The Centers for Disease Control and Prevention reports that 48 million Americans are sickened by food-borne pathogens every year, with 128,000 ending up hospitalized and 3,000 eventually dying from their food-borne infection. It’s a tragic situation made even more so by the fact that many food-borne illnesses, unlike most other killer diseases, are easily preventable by simple measures such as hand washing. No wonder many restaurants in many states now require food safety training not just for food managers but everyone who encounters food.
Food safety training, such as the food handler training, is essential to food-service establishments because it provides a strong base of knowledge to protect the public from foodborne illness and the establishment from potential liability.
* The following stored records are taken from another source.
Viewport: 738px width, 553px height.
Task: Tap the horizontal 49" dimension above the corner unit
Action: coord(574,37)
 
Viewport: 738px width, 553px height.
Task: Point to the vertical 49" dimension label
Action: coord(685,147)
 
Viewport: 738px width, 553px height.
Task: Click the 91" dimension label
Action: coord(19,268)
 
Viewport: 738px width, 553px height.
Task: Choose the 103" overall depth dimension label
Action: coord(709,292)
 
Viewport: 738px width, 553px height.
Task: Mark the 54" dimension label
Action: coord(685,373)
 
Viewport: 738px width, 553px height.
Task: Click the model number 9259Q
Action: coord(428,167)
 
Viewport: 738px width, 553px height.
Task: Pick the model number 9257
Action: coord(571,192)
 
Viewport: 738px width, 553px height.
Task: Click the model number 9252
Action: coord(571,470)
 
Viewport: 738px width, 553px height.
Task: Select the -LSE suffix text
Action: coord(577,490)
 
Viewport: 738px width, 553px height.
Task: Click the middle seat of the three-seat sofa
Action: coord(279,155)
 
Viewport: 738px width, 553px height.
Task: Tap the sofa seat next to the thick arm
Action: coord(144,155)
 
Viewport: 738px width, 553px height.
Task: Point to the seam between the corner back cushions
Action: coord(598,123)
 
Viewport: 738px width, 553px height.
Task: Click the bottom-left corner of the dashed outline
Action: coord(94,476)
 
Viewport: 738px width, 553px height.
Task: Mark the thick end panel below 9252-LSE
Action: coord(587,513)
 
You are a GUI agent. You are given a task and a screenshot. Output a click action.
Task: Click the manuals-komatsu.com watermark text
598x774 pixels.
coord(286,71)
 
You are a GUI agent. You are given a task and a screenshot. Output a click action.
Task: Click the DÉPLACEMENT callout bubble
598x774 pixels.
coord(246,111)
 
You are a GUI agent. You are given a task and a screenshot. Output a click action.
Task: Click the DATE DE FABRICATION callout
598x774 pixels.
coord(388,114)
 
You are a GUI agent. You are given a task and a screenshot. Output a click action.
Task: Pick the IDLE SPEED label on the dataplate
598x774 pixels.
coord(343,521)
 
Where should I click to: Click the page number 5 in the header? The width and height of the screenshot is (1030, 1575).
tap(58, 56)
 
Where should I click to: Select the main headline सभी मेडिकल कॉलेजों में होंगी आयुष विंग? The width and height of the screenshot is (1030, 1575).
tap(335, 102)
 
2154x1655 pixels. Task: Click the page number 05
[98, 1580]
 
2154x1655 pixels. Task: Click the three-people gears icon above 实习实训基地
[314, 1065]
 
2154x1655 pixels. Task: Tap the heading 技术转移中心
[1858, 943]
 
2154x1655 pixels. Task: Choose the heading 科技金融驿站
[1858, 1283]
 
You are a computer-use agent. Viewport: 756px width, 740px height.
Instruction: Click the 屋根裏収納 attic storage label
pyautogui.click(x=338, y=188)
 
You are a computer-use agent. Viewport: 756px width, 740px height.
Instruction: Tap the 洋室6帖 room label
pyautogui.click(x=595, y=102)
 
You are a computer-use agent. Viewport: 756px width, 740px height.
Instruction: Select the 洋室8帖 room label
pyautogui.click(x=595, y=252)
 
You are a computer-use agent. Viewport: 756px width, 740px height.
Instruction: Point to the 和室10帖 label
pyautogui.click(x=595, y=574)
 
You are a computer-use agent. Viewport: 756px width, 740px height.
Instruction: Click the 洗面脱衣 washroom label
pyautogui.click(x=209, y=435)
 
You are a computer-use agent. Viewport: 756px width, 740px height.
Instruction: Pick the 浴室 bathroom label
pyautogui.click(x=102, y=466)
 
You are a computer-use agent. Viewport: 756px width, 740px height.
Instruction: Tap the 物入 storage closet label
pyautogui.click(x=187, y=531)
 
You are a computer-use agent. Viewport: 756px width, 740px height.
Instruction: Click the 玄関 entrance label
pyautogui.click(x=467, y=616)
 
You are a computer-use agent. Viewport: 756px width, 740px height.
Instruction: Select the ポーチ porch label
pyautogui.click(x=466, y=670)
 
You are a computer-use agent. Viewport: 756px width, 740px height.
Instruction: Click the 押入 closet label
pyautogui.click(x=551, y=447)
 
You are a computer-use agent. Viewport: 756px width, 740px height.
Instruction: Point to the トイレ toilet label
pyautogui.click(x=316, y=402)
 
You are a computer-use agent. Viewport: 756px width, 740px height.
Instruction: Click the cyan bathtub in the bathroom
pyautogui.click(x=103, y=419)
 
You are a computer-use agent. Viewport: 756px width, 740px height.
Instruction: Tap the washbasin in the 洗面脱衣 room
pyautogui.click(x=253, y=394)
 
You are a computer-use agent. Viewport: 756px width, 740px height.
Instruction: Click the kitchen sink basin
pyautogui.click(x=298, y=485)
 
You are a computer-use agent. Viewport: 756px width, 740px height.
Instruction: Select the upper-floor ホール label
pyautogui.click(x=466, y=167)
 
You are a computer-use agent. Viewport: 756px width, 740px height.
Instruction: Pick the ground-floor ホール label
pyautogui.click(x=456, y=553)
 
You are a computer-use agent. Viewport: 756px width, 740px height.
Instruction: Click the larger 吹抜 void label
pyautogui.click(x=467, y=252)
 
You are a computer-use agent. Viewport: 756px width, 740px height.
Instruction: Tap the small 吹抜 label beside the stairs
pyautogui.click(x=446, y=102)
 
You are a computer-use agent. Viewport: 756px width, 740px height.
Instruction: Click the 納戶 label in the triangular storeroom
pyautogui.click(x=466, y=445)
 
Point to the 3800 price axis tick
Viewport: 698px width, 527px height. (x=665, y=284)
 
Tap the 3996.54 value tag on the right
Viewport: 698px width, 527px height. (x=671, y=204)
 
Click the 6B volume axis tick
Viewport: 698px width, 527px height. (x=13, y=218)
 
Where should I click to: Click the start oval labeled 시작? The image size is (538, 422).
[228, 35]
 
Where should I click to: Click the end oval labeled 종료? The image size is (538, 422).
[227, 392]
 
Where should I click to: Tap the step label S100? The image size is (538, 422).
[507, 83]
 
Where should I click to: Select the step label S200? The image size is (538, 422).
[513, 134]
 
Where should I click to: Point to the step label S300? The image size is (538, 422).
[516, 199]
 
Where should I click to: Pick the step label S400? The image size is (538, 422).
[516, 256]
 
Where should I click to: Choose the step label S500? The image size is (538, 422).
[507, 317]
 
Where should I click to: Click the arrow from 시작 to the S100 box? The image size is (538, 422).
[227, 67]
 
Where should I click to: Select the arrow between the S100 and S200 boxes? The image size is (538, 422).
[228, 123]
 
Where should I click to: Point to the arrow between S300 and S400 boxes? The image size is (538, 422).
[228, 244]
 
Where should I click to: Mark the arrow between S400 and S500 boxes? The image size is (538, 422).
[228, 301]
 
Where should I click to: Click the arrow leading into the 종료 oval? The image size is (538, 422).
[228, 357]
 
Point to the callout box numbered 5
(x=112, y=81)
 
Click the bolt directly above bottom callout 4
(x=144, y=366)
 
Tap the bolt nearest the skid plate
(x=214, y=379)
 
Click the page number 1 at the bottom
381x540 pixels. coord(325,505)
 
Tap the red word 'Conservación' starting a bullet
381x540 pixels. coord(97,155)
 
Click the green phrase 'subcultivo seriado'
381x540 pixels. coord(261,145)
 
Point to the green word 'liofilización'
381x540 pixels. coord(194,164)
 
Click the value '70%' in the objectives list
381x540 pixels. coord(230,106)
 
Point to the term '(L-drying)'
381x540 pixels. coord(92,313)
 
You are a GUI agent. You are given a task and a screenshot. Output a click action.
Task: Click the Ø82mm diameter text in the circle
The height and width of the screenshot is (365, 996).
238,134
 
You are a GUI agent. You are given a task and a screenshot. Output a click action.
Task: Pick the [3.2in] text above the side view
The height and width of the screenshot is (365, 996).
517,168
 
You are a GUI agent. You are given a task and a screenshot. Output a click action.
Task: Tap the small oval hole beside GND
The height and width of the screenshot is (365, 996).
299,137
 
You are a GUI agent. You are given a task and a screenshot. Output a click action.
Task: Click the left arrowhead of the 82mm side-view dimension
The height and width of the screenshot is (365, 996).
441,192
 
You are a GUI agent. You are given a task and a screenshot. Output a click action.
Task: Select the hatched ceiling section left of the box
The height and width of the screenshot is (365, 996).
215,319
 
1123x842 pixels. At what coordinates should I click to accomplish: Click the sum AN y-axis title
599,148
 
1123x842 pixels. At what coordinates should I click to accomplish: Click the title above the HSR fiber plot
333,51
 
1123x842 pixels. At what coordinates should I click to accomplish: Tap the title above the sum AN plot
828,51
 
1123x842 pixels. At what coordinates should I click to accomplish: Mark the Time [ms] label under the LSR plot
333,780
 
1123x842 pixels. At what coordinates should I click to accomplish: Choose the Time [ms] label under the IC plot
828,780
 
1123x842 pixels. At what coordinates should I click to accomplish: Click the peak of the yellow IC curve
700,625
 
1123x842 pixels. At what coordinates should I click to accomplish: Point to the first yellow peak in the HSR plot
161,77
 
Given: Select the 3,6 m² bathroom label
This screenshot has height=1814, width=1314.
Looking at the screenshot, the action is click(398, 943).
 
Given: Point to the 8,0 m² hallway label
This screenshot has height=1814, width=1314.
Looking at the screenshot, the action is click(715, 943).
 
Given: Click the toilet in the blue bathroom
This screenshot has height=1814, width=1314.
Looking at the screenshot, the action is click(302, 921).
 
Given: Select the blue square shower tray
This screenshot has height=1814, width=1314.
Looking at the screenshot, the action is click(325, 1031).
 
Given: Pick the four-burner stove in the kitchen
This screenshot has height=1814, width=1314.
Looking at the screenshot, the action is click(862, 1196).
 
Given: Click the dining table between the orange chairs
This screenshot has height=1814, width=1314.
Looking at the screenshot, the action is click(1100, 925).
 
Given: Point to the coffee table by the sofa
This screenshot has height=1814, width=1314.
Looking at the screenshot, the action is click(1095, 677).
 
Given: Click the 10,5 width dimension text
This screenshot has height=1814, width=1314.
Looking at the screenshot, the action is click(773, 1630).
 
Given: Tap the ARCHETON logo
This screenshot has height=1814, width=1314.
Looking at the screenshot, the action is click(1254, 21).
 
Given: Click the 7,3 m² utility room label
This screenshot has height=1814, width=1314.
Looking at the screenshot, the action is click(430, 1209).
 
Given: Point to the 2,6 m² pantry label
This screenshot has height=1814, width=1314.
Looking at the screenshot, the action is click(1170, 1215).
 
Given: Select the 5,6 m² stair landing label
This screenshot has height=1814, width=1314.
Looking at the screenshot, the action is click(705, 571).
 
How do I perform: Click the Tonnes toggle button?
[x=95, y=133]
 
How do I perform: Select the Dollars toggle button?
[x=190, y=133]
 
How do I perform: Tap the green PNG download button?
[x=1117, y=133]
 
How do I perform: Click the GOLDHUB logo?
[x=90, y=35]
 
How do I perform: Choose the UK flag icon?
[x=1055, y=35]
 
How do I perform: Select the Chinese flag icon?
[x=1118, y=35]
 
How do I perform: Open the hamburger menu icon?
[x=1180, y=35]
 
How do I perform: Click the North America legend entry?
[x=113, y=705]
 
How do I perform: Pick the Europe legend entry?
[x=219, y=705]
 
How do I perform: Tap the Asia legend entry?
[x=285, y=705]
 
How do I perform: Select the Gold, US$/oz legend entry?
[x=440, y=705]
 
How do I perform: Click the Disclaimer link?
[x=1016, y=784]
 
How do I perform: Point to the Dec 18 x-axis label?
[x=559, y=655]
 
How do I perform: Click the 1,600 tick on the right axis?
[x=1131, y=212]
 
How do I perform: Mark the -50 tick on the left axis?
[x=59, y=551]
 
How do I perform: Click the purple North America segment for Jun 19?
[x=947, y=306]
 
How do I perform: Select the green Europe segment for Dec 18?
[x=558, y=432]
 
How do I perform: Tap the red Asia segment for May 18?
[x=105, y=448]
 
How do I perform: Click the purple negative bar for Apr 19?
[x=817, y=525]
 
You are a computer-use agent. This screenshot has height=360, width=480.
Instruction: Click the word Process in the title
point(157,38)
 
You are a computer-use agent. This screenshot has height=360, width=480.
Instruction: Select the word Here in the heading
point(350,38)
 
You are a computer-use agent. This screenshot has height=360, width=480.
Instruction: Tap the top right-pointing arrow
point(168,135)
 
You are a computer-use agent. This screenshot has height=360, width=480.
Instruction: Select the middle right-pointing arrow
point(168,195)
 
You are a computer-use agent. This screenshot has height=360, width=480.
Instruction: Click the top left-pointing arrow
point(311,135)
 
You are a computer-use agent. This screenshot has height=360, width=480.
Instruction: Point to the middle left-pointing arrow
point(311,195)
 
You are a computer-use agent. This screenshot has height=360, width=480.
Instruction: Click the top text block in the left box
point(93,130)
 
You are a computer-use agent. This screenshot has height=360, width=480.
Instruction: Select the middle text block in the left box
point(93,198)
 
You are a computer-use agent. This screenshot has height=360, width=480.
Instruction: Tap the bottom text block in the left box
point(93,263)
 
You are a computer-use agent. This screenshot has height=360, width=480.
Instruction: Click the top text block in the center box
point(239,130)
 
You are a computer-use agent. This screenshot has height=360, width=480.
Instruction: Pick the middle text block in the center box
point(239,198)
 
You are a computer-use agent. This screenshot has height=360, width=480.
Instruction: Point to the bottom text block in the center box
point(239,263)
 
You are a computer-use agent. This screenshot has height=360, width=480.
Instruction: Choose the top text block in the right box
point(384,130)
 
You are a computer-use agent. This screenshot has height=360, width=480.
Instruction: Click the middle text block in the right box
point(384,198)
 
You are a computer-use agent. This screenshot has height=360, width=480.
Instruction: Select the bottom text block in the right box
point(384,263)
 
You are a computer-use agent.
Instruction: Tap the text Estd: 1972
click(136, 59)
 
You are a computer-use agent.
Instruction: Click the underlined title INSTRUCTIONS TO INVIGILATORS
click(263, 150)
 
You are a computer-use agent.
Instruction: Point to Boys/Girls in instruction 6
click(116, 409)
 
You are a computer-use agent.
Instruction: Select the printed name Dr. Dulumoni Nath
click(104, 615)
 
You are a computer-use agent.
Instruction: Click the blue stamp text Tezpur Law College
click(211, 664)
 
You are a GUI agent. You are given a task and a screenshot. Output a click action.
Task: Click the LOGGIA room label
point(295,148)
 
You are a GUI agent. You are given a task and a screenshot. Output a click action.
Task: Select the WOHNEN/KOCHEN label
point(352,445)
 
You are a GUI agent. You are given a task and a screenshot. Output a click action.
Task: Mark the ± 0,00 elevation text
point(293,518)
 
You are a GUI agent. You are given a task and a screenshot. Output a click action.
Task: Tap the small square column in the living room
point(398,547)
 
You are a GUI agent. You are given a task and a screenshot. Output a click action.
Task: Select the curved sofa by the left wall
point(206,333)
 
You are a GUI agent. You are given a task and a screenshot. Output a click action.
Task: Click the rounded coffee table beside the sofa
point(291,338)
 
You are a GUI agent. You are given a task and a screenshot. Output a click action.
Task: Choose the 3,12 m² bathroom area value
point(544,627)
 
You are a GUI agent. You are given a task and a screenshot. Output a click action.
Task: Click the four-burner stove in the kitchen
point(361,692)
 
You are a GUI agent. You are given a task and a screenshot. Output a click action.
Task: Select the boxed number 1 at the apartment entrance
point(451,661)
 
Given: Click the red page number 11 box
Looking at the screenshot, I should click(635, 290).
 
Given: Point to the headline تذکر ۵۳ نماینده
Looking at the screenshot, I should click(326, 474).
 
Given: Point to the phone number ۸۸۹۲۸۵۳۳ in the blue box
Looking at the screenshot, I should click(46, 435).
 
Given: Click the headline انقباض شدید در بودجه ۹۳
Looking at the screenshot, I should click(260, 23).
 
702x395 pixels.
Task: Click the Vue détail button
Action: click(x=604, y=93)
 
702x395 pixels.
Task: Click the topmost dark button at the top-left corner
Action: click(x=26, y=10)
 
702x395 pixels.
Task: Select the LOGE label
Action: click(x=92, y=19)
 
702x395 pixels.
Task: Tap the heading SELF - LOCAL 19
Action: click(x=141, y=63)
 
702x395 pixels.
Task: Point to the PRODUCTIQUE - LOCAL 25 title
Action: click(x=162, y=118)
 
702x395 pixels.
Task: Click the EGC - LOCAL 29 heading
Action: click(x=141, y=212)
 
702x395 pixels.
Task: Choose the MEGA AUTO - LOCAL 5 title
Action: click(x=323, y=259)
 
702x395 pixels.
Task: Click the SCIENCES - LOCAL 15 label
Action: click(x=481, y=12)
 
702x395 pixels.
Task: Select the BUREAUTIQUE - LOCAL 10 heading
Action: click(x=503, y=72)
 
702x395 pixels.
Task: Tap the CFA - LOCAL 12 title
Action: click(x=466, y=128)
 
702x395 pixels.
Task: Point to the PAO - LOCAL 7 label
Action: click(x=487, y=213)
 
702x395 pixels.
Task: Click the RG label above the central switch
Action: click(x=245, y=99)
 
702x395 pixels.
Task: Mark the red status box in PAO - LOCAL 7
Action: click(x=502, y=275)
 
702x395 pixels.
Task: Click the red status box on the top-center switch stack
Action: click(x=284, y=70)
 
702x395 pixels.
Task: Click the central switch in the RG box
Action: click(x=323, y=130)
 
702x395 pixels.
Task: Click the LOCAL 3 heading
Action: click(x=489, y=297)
Properly trained food service workers can significantly mitigate the following dangers to food safety: cross-contamination, improper cooling time and temperature, lack of hygiene, and of course inadequate cleaning and sanitizing.
Cross-contamination. When pathogens from one food item are inadvertently transferred to another, that’s cross-contamination. This usually happens when raw meat is stored with ready-to-eat food (bread, for instance) inside a refrigerator and the two come into contact with each other. Food safety protocol dictates never to store both at close quarters because the latter won’t be cooked anymore; whatever microbes are transferred to it will go straight to the diner’s plate.
Cooling time and temperature. Because pathogens proliferate above 41 degrees Fahrenheit and below 135 degrees Fahrenheit, food safety practices dictate that stored foods stay well out of this temperature range. The longer they are in this danger zone the greater the chances bacteria will grow and spread.
Improper hygiene. Hand washing is one of the pillars of food safety. Food-handlers need to wash their hands with soap and water before they touch any food item and each time they’ve come into contact with raw food, especially raw meat, the latter being a primary carrier for common food-borne pathogens such as E. coli, Salmonella, and Listeria. Proper hygiene doesn’t end with hand washing though. Foodservice personnel must also wear clean clothes and slip-resistant shoes all the time. Fingernails should be short and clean and hair pulled back and in a cap or hair net.
Cleaning and sanitizing. Cleaning involves washing away grime and germs while sanitizing involves killing the germs with a food-friendly chemical agent. Floors, walls, and other non-food-contact surfaces need only be cleaned (without sanitizing) daily. In contrast, food-contact surfaces such as cutting boards, pots, and pans should be cleaned then sanitized before and after use. Other food-contact surfaces such as eating utensils and plates should also be cleaned before and after use, but sanitizing is recommended only after each use. Countertops and tables should be cleaned and sanitized before and after use.